An Autopsy of a Fading Civilization Afraid to Name Its Enemies

By: Amil Imani

January 2, 2026

The Prophet in the Ruins

In his December 2025 commentary for The Daily Signal, “Leaders Fail When the Threat of Radical Islam Is Ignored,” Victor Davis Hanson does not merely contribute to the 24-hour news cycle; he pens a digital memento mori for a fading civilization. To review this piece from the perspective of a cultural archaeologist is to see Hanson as a man standing amidst the marble dust of a crumbling forum, frantically sketching the silhouette of a storm that the city’s architects insist is merely a light fog. Hanson emerges here as a “Prophet in the Ruins,” an intellectual classicist who recognizes that the collapse of a society rarely begins with an external breach of the walls, but with an internal rot of the language used to describe the danger.

From this perspective, Hanson’s article is a primary source document on the “Era of Euphemism.” He dissects a peculiar 21st-century pathology: the belief that naming a demon is more dangerous than the demon itself.

Hanson begins by mapping a series of violent tremors – shootings in Australia, cancellations in Paris, and executions in Rhode Island. However, his focus isn’t on the ballistics or the blood; it is on the lexicon of the aftermath. He observes a recurring ritual among Western elites: the “nanosecond” pivot. Whenever a radical Islamist strikes, the political apparatus performs a linguistic sleight of hand, widening the lens until the specific threat disappears into a foggy generality of “all extremism.”

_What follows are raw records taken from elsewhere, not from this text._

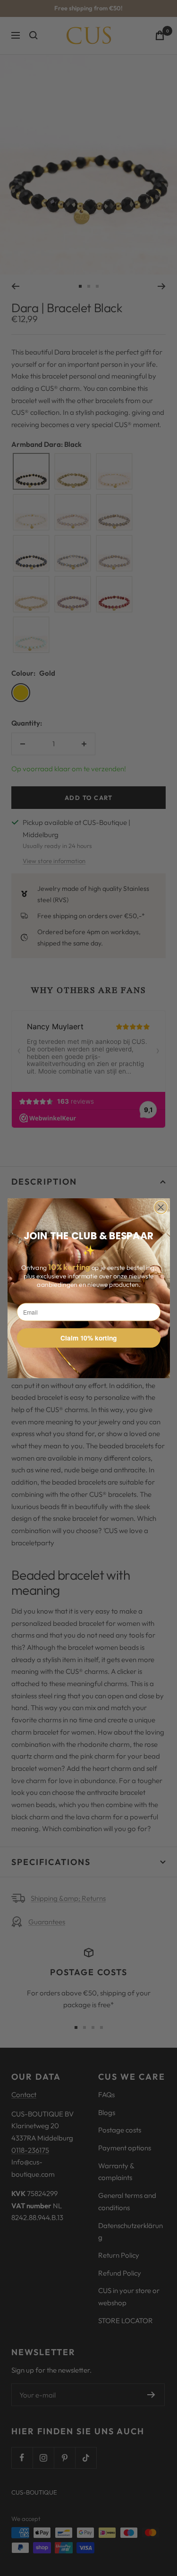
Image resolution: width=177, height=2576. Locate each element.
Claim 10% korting (88, 1337)
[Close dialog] (160, 1207)
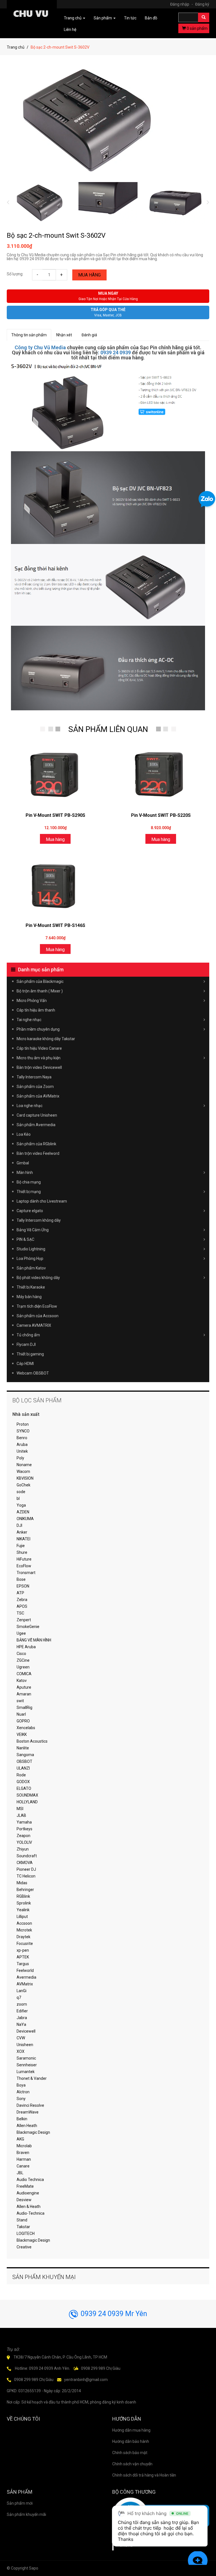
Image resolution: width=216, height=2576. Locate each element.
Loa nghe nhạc (29, 1105)
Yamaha (24, 1822)
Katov (22, 1680)
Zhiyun (23, 1849)
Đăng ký (202, 4)
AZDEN (23, 1512)
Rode (21, 1775)
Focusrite (25, 1943)
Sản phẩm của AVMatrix (38, 1096)
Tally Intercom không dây (39, 1220)
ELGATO (24, 1788)
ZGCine (23, 1660)
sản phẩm (197, 28)
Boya (21, 2085)
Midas (22, 1883)
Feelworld (25, 1970)
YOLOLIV (24, 1842)
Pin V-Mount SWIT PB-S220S (161, 815)
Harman (24, 2159)
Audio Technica (30, 2179)
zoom (22, 2004)
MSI (20, 1808)
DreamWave (28, 2112)
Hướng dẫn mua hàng (131, 2430)
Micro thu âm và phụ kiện (38, 1058)
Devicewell (26, 2031)
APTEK (23, 1957)
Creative (24, 2247)
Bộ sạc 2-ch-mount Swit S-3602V (56, 235)
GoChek (23, 1485)
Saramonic (26, 2058)
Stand (22, 2220)
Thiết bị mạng (29, 1191)
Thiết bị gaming (30, 1354)
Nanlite (23, 1748)
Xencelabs (26, 1727)
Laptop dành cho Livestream (42, 1201)
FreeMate (25, 2186)
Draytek (23, 1937)
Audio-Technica (30, 2213)
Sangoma (25, 1754)
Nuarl (21, 1714)
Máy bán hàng (29, 1296)
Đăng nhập (181, 4)
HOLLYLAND (27, 1802)
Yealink (23, 1910)
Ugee (21, 1633)
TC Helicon (26, 1876)
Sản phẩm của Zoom (35, 1086)
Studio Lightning (31, 1249)
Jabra (22, 2017)
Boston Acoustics (32, 1741)
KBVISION (25, 1478)
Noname (24, 1464)
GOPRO (23, 1721)
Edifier (22, 2011)
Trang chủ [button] (73, 18)
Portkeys (24, 1829)
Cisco (21, 1653)
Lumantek (26, 2071)
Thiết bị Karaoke (31, 1287)
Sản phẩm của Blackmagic (40, 981)
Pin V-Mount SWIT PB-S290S (55, 815)
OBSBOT (24, 1761)
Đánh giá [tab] (89, 335)
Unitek (22, 1451)
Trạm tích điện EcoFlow (37, 1306)
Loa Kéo (24, 1134)
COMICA (24, 1674)
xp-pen (23, 1950)
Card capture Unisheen (37, 1115)
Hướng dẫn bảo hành (130, 2441)
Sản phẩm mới (20, 2503)
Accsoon (24, 1923)
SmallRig (24, 1707)
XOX (20, 2051)
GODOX (23, 1781)
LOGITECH (26, 2233)
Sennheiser (27, 2065)
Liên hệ (70, 29)
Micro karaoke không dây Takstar (46, 1039)
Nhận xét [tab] (64, 335)
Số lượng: (15, 274)
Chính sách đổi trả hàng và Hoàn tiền (144, 2475)
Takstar (23, 2226)
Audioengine (28, 2193)
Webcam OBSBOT (33, 1373)
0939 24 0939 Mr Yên (114, 2314)
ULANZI (23, 1768)
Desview (24, 2200)
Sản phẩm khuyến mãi (26, 2514)
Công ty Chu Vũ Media (40, 347)
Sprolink (24, 1903)
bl (18, 1498)
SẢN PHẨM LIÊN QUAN (108, 729)
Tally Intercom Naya (34, 1077)
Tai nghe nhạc (29, 1019)
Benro (22, 1438)
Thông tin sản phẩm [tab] (29, 335)
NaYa (21, 2024)
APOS (22, 1606)
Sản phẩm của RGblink (36, 1144)
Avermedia (26, 1977)
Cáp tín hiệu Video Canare (39, 1048)
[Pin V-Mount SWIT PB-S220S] (160, 775)
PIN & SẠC (25, 1239)
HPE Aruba (26, 1647)
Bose (21, 1579)
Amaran (24, 1694)
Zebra (22, 1599)
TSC (20, 1613)
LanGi (21, 1990)
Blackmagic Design (33, 2132)
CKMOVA (25, 1862)
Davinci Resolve (30, 2105)
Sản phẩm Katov (31, 1268)
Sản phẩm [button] (103, 18)
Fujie (21, 1545)
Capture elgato (30, 1210)
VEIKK (22, 1734)
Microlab (24, 2146)
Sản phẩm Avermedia (36, 1125)
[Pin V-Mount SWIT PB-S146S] (55, 885)
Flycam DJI (26, 1344)
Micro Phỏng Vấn (32, 1000)
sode (21, 1491)
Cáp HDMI (25, 1363)
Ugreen (23, 1667)
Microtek (24, 1930)
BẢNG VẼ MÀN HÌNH (34, 1640)
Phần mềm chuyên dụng (38, 1029)
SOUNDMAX (27, 1795)
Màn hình (25, 1172)
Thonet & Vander (32, 2078)
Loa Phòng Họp (30, 1258)
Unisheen (25, 2044)
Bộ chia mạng (29, 1182)
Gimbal (23, 1163)
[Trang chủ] (32, 15)
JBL (20, 2173)
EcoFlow (24, 1566)
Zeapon (23, 1835)
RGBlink (23, 1896)
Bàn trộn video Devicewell (39, 1067)
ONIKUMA (25, 1518)
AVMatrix (25, 1984)
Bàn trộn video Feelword (38, 1153)
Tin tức (130, 18)
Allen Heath (27, 2125)
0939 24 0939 (115, 352)
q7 (19, 1997)
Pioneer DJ (26, 1869)
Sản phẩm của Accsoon (37, 1316)
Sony (21, 2098)
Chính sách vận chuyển (132, 2464)
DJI (19, 1525)
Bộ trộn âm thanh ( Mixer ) (40, 991)
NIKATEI (23, 1539)
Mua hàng (89, 275)
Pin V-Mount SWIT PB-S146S (55, 925)
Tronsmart (26, 1572)
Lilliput (22, 1916)
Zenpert (24, 1620)
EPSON (23, 1586)
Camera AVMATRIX (34, 1325)
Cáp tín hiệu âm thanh (36, 1010)
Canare (23, 2166)
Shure (22, 1552)
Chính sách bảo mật (129, 2452)
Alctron (23, 2092)
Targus (23, 1964)
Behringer (25, 1889)
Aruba (22, 1444)
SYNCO (23, 1431)
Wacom (23, 1471)
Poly (20, 1458)
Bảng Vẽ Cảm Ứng (33, 1230)
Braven (23, 2152)
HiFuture (24, 1559)
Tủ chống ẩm (28, 1335)
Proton (23, 1424)
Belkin (22, 2119)
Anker (22, 1532)
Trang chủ (15, 47)
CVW (21, 2038)
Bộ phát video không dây (38, 1277)
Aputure (24, 1687)
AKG (20, 2139)
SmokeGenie (28, 1626)
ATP (20, 1593)
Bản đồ (151, 18)
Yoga (21, 1505)
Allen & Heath (28, 2206)
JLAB (21, 1815)
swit (20, 1701)
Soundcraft (27, 1856)
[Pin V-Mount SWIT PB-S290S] (55, 775)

Hanson’s critique of the Bondi Beach response is particularly sharp. He views the Australian government’s refusal to name the ideology of the killers – preferring to pivot to “white extremism” even when the perpetrators were on terrorist watchlists – as a form of state-sponsored gaslighting. Through the lens of a cultural historian, this is the “Suicide of Clarity.” Hanson argues that when a society loses the courage to identify its enemies, it has already lost the will to protect its citizens.

The most intellectually provocative segment of the article is Hanson’s analysis of how Diversity, Equity, and Inclusion (DEI) has moved from a HR initiative to a national security vulnerability. He describes DEI as a “binary” religion that has categorized the world into fixed roles of victim and victimizer based on skin color and heritage.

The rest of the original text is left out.